OUR APPROACH - Clinical Network Biomarkers

A critical component for effective clinical drug development is the availability of a biomarker for monitoring disease state and drug effects. Ideally, clinical biomarkers should correspond with key preclinical measures; typically, such biomarkers are difficult to develop in CNS diseases. However, emerging research is demonstrating that brain network activities, as measured by electroencephalogram (EEG), are robustly altered in human patient and rodent disease models. By utilizing this conservation of network activity, we are developing translational biomarkers of CNS diseases to connect our functional preclinical assays of drug effects on synaptic transmission to the clinic.

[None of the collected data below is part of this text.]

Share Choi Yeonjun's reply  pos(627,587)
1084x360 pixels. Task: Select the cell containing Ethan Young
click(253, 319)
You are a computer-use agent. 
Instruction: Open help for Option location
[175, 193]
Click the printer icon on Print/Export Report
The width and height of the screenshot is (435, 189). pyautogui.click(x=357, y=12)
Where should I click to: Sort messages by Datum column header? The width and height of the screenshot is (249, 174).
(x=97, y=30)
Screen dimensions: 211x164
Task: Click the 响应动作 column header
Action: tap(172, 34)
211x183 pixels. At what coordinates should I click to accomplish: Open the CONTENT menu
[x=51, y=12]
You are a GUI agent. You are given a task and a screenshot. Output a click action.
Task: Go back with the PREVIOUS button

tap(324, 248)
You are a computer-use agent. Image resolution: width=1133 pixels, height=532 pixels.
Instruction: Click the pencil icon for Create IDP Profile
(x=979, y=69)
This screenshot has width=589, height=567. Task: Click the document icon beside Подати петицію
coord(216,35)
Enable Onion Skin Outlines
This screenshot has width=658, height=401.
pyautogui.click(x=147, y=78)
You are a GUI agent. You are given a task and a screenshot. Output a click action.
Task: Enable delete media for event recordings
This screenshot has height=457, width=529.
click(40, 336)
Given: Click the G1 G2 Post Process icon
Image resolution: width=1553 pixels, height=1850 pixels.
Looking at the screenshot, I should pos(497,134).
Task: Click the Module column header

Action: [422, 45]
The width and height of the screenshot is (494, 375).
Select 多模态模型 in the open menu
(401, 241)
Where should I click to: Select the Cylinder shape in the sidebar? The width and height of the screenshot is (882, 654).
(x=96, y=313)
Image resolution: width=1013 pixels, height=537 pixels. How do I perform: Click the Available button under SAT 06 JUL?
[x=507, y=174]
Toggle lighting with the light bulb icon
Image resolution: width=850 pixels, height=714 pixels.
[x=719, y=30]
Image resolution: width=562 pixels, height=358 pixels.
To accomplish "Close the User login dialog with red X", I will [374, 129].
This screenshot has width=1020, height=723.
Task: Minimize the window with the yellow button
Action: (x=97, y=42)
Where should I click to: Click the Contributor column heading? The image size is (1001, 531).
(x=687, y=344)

In collaboration with researchers at Harvard Medical School, we are identifying disease-specific EEG signatures to serve as clinical biomarkers for guiding compound development. Currently, we are performing EEG recordings in patients to translate our preclinical network measures identified in rodents into human disease readouts, with preliminary results demonstrating a human correlate of a mouse schizophrenia network activity signature. Further studies are supported by a cross-institutional NIH grant to identify and validate brain network activities in both humans and mice that are associated with related behavioral tasks and are similarly affected by disease state.

EEG

Through a collaborative effort between Galenea and Harvard Medical School/VA we have begun to develop translational biomarkers based on spectral measures of oscillatory brain activity. Shown above is spectral analysis of scalp EEG recorded from 68 electrodes during a novelty oddball task. We have identified novelty signatures in healthy human subjects and disease patents during this task that correlate with novelty signatures we have recorded in our in vivo mouse schizophrenia model. Precise mapping of disease phenotypes across species is essential to improve our ability to translate preclinical assessment of candidate therapeutic compounds into the identification of viable cognitive therapeutics for schizophrenia and other neurocognitive indications in the clinic.